[start]

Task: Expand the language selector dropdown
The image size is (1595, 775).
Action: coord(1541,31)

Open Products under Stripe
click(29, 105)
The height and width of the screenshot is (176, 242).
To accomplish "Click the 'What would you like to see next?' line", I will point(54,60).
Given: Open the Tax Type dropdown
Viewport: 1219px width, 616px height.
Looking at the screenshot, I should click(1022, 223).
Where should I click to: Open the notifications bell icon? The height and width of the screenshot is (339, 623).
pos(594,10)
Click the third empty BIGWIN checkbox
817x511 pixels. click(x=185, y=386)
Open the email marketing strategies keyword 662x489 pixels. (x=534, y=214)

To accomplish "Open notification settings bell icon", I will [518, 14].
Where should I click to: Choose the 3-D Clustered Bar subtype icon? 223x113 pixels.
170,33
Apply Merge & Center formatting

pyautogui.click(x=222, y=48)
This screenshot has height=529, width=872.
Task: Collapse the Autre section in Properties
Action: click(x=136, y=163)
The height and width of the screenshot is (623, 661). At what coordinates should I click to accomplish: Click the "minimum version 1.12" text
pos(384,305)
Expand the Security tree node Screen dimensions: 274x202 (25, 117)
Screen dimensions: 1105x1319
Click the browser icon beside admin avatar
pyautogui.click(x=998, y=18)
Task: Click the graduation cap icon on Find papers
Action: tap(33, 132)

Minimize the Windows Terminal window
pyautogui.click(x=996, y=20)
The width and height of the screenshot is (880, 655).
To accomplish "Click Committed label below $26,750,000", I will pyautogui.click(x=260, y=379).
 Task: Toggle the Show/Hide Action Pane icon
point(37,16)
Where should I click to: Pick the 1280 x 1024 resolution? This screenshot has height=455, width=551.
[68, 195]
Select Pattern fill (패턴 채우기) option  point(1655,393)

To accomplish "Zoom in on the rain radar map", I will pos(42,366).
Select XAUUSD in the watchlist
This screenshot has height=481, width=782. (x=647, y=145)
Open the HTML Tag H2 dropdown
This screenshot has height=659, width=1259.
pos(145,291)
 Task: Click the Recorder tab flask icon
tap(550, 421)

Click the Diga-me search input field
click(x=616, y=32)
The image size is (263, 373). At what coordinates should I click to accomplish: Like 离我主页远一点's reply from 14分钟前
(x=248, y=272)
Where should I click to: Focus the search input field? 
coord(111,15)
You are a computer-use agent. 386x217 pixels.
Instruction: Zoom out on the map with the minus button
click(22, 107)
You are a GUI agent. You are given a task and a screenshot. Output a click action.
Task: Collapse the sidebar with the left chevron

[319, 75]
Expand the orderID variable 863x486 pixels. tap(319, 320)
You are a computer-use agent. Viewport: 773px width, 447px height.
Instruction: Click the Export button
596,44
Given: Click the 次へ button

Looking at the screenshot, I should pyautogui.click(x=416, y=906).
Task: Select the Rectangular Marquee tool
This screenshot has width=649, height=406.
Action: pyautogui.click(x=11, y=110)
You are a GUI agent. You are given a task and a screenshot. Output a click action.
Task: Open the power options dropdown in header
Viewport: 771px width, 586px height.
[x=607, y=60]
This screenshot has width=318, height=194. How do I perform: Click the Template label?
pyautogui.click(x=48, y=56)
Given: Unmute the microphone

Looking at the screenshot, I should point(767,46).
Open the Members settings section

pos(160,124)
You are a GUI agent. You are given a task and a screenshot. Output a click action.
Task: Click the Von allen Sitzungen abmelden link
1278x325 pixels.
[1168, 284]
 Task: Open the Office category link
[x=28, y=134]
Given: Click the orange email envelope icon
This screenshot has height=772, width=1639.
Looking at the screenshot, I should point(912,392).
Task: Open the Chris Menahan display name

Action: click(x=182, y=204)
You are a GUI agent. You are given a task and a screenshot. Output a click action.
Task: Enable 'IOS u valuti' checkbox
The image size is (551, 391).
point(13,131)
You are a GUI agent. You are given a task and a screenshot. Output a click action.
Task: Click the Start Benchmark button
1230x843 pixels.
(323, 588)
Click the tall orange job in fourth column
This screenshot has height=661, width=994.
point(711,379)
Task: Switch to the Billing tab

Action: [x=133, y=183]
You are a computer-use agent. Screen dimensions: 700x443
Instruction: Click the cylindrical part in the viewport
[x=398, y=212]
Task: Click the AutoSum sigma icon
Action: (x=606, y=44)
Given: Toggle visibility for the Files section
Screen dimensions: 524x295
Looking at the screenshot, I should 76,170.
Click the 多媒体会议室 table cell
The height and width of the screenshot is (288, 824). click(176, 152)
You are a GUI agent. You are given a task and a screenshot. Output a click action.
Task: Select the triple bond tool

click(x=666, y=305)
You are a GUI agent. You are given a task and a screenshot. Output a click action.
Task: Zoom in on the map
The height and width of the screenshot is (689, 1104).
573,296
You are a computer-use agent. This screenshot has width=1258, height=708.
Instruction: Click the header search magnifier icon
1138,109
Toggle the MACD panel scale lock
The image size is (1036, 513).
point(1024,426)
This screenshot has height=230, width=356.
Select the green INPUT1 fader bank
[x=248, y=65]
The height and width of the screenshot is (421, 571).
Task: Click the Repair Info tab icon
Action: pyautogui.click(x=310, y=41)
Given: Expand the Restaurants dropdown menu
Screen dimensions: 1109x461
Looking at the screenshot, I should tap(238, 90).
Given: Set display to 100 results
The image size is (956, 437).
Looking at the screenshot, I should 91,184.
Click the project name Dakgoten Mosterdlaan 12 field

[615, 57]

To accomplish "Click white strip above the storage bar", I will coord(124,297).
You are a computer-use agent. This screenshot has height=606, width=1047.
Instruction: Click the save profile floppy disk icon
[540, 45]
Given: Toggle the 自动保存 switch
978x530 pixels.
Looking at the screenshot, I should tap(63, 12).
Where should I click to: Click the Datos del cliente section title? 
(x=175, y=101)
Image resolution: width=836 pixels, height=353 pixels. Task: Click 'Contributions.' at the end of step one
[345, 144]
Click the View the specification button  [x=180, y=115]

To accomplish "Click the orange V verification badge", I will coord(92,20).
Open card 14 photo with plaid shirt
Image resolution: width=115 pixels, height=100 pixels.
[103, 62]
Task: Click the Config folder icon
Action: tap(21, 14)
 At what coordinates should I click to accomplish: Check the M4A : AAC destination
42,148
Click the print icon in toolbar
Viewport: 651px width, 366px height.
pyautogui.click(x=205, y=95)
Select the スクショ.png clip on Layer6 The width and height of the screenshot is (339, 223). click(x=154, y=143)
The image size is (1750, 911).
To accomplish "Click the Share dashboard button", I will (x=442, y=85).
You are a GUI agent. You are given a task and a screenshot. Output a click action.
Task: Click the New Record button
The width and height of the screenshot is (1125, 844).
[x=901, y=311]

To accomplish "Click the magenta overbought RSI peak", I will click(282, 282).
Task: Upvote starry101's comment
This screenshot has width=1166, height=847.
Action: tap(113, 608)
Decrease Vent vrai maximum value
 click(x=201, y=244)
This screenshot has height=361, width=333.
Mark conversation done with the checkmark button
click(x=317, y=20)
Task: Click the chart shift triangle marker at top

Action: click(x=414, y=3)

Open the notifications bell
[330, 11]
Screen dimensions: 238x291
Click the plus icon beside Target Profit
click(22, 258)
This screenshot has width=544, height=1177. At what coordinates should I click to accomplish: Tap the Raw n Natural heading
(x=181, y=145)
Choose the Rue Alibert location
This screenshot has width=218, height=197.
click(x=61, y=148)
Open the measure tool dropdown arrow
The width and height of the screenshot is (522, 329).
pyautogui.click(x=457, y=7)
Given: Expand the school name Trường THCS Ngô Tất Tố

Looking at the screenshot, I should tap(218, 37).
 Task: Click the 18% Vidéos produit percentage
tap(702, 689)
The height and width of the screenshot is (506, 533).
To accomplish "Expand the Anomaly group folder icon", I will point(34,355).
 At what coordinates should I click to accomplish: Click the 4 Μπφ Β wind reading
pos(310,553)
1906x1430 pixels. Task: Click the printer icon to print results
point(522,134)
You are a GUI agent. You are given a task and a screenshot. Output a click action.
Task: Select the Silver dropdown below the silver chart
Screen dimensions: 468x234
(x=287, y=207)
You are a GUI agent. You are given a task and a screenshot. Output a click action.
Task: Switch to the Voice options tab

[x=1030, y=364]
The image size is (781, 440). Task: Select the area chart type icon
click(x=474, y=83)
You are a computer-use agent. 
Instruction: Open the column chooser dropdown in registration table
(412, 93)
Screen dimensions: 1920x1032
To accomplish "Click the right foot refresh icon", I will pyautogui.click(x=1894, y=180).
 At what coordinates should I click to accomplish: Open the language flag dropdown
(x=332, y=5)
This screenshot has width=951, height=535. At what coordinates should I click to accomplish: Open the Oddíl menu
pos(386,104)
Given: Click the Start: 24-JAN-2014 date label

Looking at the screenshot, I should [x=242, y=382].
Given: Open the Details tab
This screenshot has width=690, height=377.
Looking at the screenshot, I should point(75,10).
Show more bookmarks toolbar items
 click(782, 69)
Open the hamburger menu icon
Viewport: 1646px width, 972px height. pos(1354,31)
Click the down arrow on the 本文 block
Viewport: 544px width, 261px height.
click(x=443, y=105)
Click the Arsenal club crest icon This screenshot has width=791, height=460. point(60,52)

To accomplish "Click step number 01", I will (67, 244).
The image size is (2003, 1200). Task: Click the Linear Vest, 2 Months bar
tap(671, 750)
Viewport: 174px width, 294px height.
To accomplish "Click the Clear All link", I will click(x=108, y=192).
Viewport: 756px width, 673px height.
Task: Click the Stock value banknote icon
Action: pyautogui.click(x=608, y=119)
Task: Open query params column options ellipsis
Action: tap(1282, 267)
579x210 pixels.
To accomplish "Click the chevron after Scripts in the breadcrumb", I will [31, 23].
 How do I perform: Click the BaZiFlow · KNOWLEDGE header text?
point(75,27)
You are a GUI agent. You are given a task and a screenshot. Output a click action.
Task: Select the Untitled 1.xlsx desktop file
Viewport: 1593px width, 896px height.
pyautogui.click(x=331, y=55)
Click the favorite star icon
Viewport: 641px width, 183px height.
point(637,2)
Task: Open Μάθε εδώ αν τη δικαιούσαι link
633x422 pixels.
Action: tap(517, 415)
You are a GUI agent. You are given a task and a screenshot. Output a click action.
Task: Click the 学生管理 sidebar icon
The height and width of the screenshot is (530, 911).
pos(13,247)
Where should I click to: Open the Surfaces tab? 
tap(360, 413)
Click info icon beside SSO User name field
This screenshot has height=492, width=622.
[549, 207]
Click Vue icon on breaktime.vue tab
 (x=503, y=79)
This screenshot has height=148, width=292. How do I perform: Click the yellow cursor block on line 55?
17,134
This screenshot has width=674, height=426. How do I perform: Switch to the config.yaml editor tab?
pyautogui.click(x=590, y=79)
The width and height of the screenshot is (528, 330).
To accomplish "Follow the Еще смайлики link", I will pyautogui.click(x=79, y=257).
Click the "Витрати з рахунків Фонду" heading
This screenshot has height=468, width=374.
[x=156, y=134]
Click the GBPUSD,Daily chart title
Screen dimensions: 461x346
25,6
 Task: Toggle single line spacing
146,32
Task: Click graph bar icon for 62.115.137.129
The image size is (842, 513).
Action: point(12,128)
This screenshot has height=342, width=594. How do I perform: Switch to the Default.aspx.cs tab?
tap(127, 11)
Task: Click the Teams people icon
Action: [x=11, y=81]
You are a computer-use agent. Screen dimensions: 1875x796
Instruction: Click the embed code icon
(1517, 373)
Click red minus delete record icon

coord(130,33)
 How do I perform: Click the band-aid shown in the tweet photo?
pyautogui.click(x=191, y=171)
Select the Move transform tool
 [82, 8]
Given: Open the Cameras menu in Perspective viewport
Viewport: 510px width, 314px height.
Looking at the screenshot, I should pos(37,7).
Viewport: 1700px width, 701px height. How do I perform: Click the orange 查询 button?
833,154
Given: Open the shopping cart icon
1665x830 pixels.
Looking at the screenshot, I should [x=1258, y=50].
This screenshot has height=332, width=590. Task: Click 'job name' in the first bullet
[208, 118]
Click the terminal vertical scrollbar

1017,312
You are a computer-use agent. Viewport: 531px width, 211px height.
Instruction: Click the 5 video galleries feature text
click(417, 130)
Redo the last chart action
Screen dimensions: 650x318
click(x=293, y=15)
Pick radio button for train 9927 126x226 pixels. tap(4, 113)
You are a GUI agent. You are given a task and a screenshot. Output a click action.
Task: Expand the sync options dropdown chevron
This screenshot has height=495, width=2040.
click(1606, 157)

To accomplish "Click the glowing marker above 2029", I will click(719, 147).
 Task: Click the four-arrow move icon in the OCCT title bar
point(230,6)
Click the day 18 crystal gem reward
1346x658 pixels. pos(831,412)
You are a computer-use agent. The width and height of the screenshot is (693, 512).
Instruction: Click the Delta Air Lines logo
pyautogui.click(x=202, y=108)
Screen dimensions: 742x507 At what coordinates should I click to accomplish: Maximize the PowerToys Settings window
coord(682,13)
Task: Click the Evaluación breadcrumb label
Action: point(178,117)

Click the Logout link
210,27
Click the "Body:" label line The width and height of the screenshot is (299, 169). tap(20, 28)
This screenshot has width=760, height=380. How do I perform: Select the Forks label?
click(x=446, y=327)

[end]

Work instructions
Reproduce the entries from the line containing "Open card 14 photo with plaid shirt" through the line containing "will click(282, 282).", replacing "screenshot" with "screen capture" and leaving everything else unchanged.

Exercise response
Open card 14 photo with plaid shirt
Image resolution: width=115 pixels, height=100 pixels.
[103, 62]
Task: Click the Config folder icon
Action: tap(21, 14)
 At what coordinates should I click to accomplish: Check the M4A : AAC destination
42,148
Click the print icon in toolbar
Viewport: 651px width, 366px height.
pyautogui.click(x=205, y=95)
Select the スクショ.png clip on Layer6 The width and height of the screen capture is (339, 223). click(x=154, y=143)
The image size is (1750, 911).
To accomplish "Click the Share dashboard button", I will (x=442, y=85).
You are a GUI agent. You are given a task and a screen capture. Output a click action.
Task: Click the New Record button
The width and height of the screen capture is (1125, 844).
[x=901, y=311]

To accomplish "Click the magenta overbought RSI peak", I will click(282, 282).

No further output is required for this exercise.